TASK PROMPT >>
An exact copy of the data below is needed; please leave out any pictures.

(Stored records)

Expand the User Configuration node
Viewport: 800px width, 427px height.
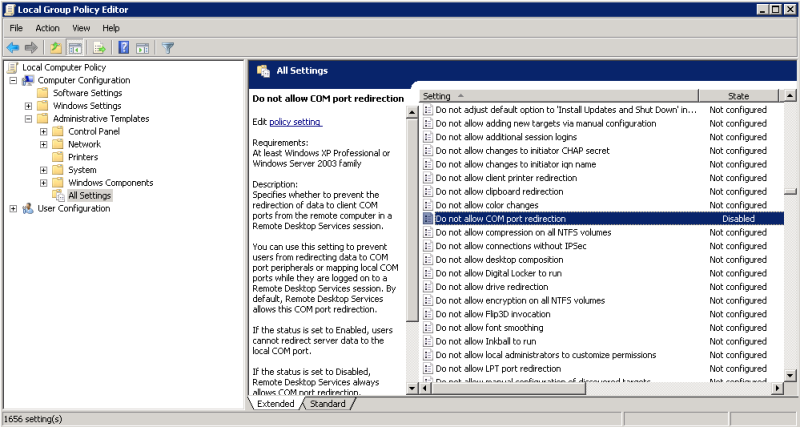pos(13,209)
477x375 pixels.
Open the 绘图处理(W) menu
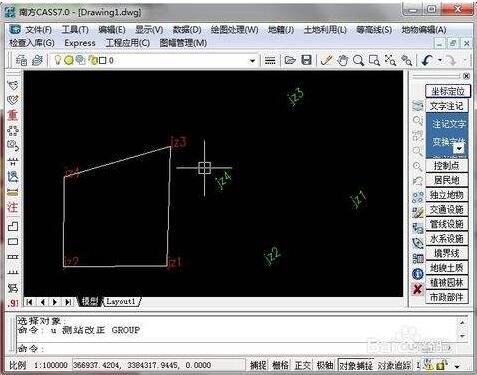(234, 30)
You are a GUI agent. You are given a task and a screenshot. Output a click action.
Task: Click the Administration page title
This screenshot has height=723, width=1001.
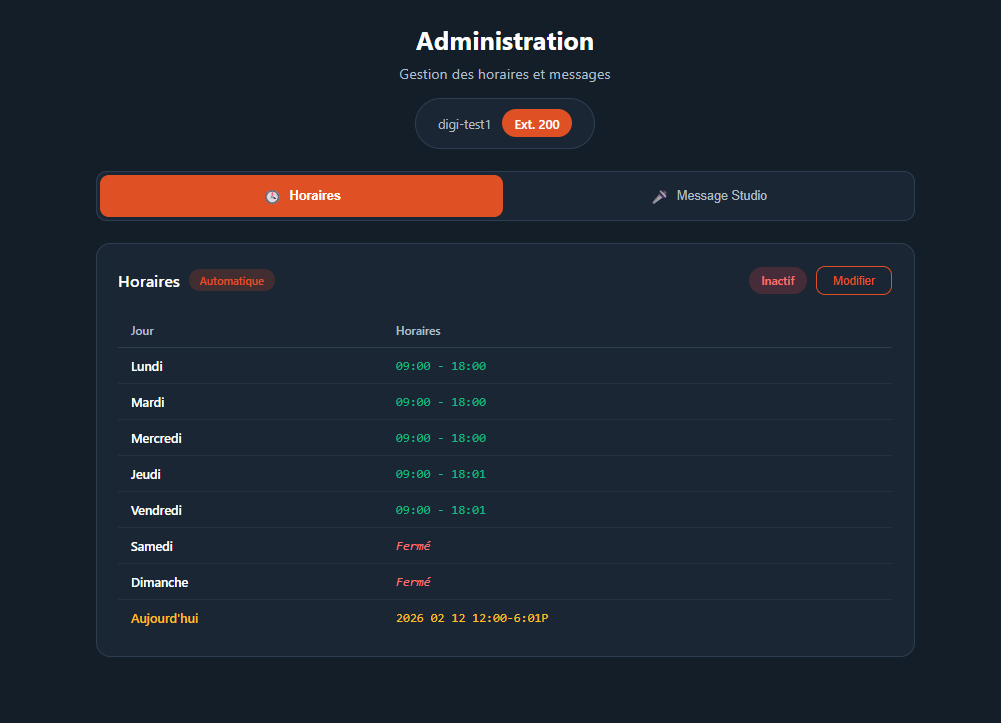504,41
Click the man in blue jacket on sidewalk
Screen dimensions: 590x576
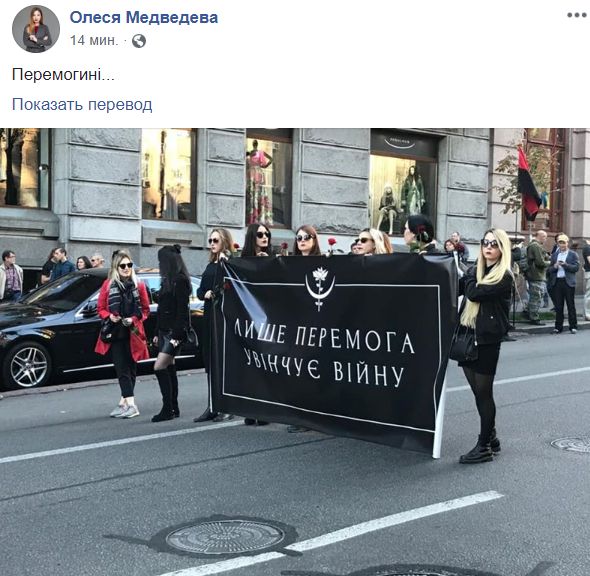point(563,283)
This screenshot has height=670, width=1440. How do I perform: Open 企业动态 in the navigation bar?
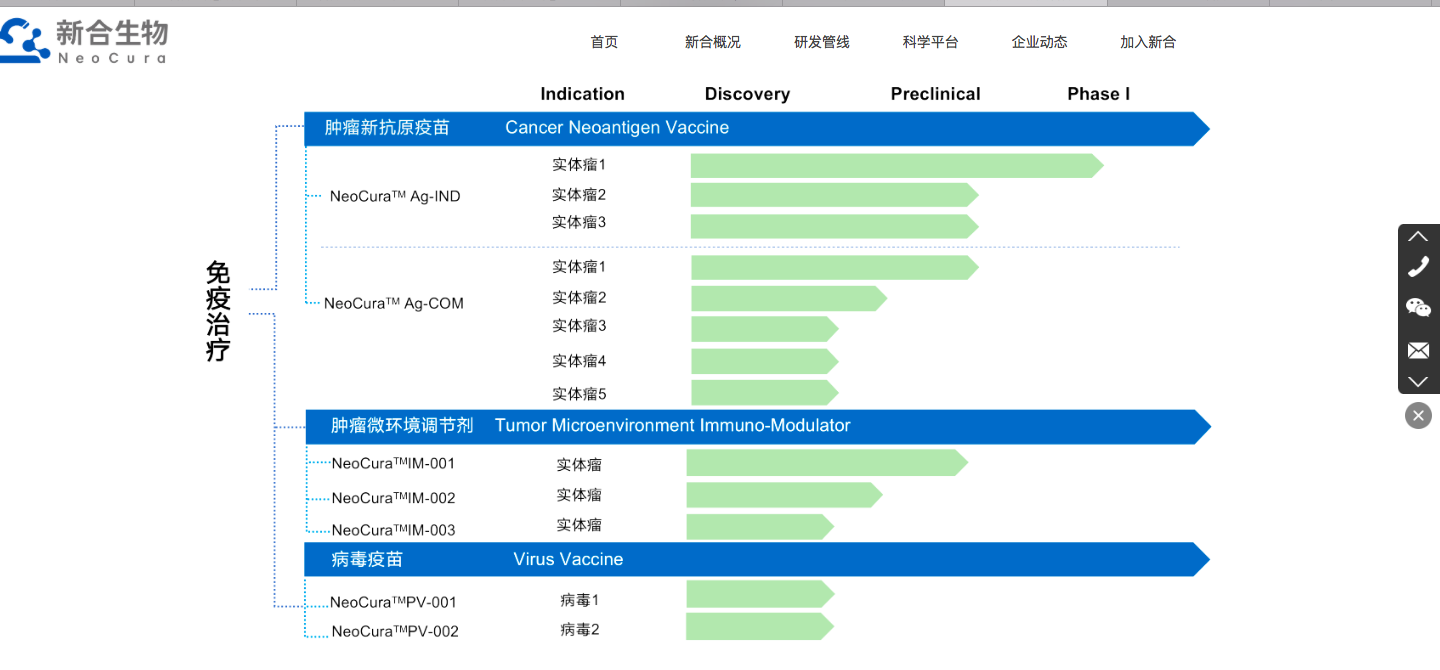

TASK RESULT >>
Expand the User Configuration node
Viewport: 800px width, 427px height.
pos(13,209)
477x375 pixels.
Open the 绘图处理(W) menu
(234, 30)
You are a GUI agent. You are given a task and a screenshot. Output a click action.
Task: Click the Administration page title
This screenshot has height=723, width=1001.
504,41
Click the man in blue jacket on sidewalk
Screen dimensions: 590x576
point(563,283)
This screenshot has height=670, width=1440. How do I perform: Open 企业动态 in the navigation bar?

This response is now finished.